En m’appuyant sur les tendances exprimées, je ne cherche pas à enjoliver le tableau. Sur le terrain nous savons tous que des contradictions sont à l’œuvre : comment pourrait-il en être autrement dans une société en crise ? Nous connaissons tous le sentiment d’impuissance, la tentation du renoncement, au repli. Nous constatons tous la droitisation de l’offre politique. La difficulté à faire grandir une alternative de gauche. Mais l’implication conséquente des jeunes contre la loi « travail » confirme les possibilités. Raison de plus de savoir détecter les disponibilités à la transformation sociale, aux choix progressistes.

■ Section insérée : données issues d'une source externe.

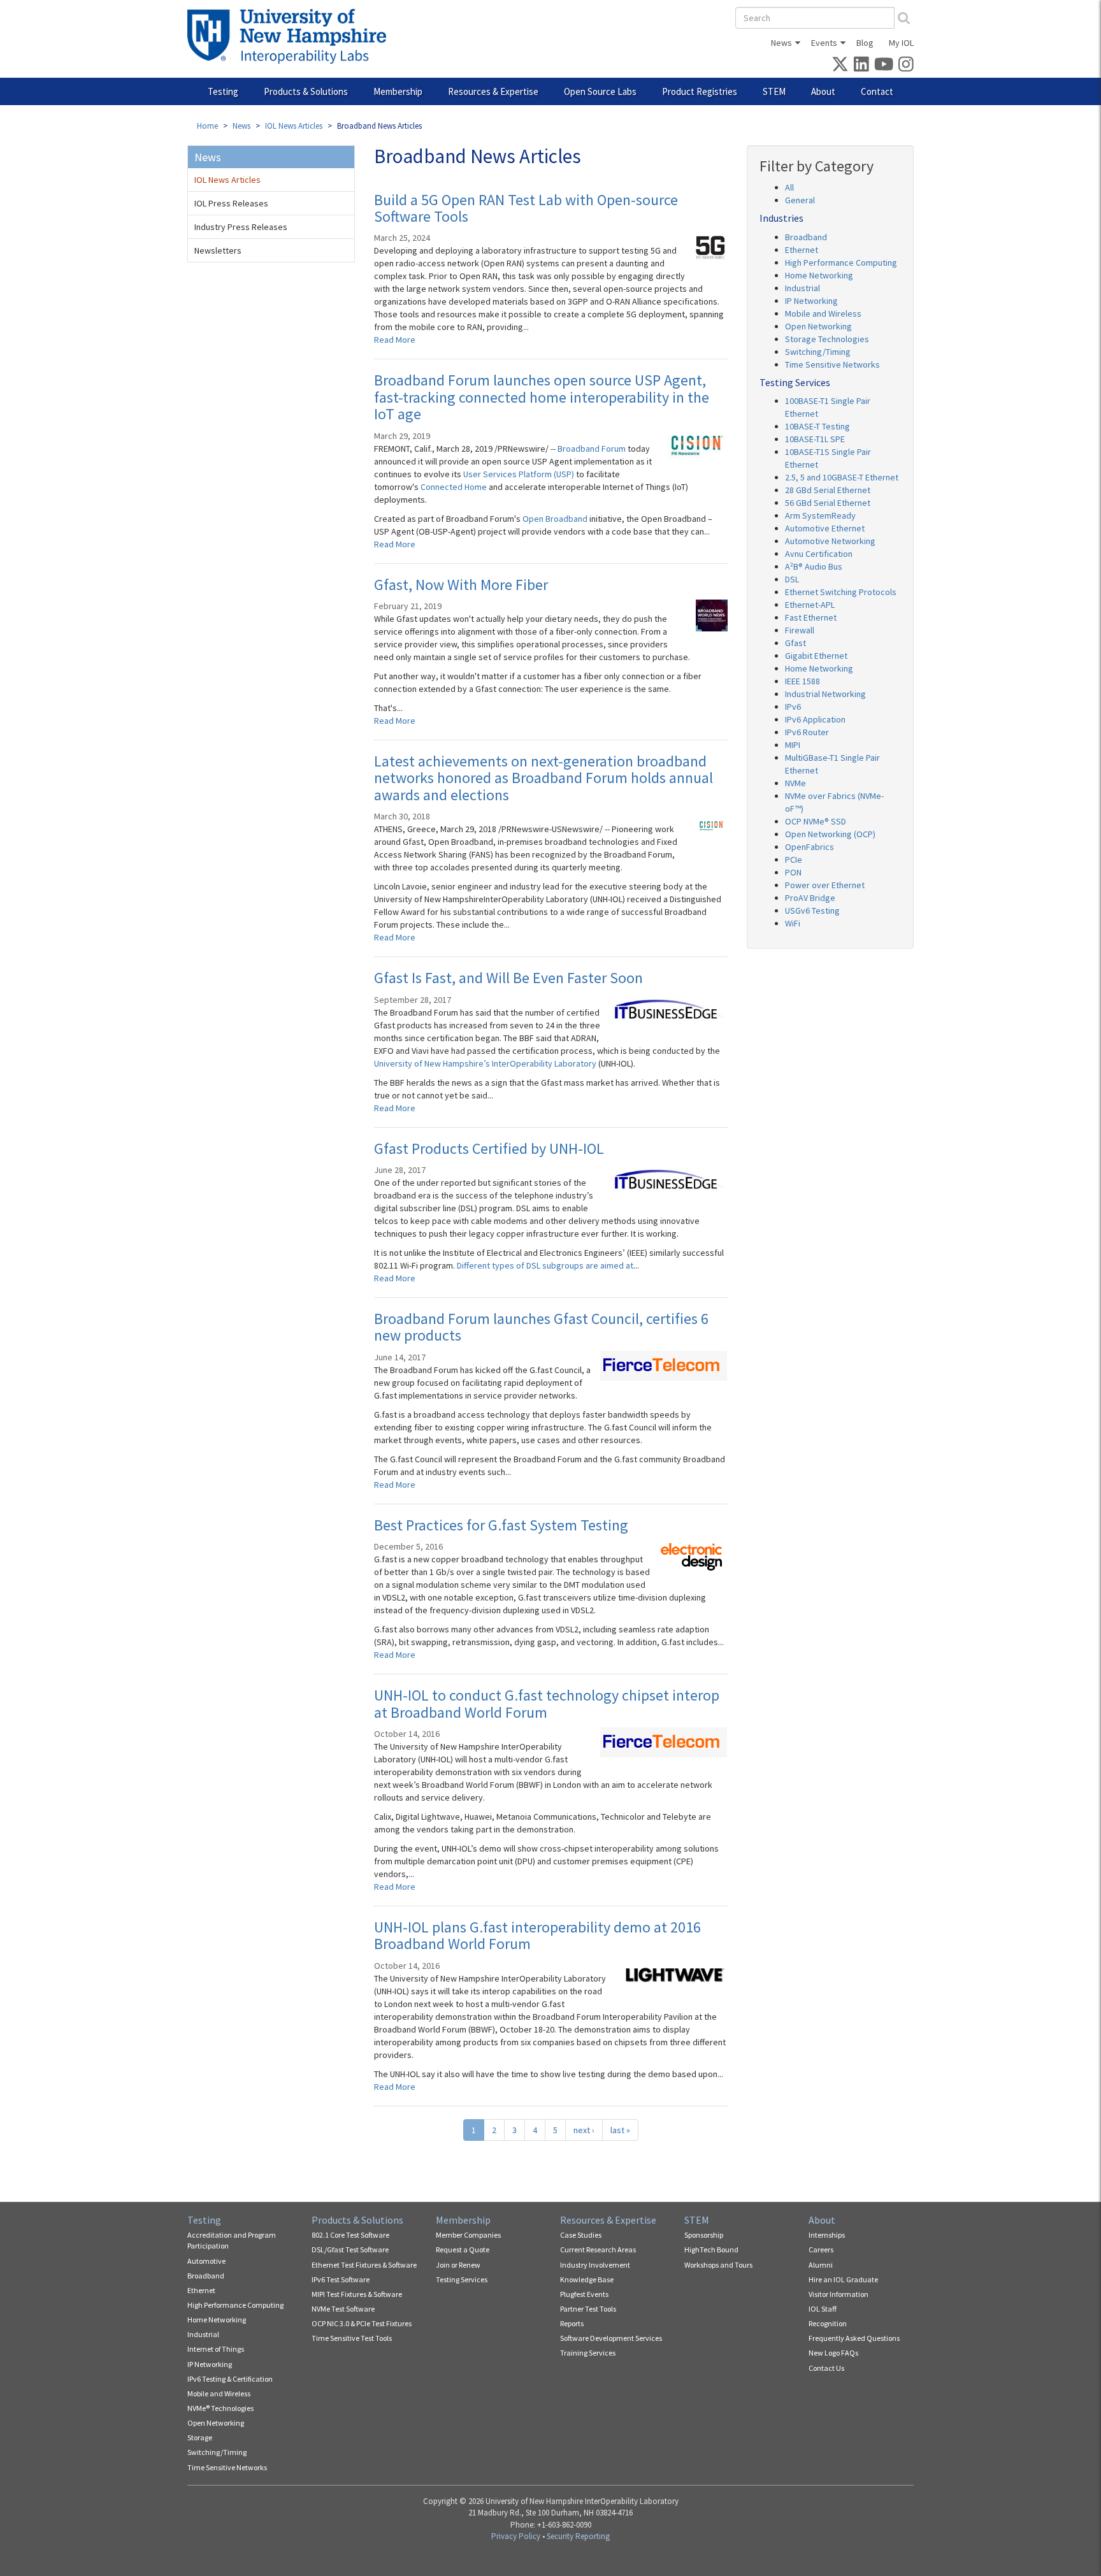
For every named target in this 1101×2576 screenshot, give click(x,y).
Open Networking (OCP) (830, 834)
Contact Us (826, 2368)
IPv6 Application (815, 719)
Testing (223, 91)
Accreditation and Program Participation (231, 2240)
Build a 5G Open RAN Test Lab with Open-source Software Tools (526, 208)
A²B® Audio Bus (813, 566)
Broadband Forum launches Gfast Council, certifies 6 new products (541, 1327)
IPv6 (793, 706)
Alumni (821, 2265)
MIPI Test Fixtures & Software (357, 2294)
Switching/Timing (818, 351)
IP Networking (811, 300)
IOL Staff (823, 2308)
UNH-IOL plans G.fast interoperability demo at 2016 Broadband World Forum (537, 1935)
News (781, 42)
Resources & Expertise (493, 91)
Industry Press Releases (240, 227)
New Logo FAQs (833, 2352)
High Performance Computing (841, 262)
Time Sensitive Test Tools (352, 2338)
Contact (877, 91)
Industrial (802, 288)
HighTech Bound (711, 2249)
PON (793, 872)
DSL (792, 579)
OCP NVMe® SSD (815, 821)
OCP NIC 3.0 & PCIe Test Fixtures (362, 2323)
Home (207, 125)
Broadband (806, 237)
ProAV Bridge (810, 897)
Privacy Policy (515, 2536)
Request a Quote (462, 2249)
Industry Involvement (595, 2265)
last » (620, 2130)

C’est aussi le constat d’Henriette Zoughebi ancienne vice-présidente à la région Île de France à l’issue de son expérience d’élue : « J’ai pris le parti pris des jeunes en essayant de faire résonner leur parole dans l’espace public pour que soit reconnues leur belle liberté, leur intelligence, leur énergie. Leur engagement, leur force de conviction et de proposition sont, j’en suis convaincue, des leviers de transformation de la société, de construction de l’avenir, pour peu qu’on leur donne leur place comme citoyennes et citoyens à part entière ».
Surtout si l’on pense que l’avenir de la jeunesse ne peut se concevoir sans sa participation. Comme disait un vieux barbu : il faut savoir entendre l’herbe qui pousse. n
*Patrick Coulon est membre du secrétariat du LEM.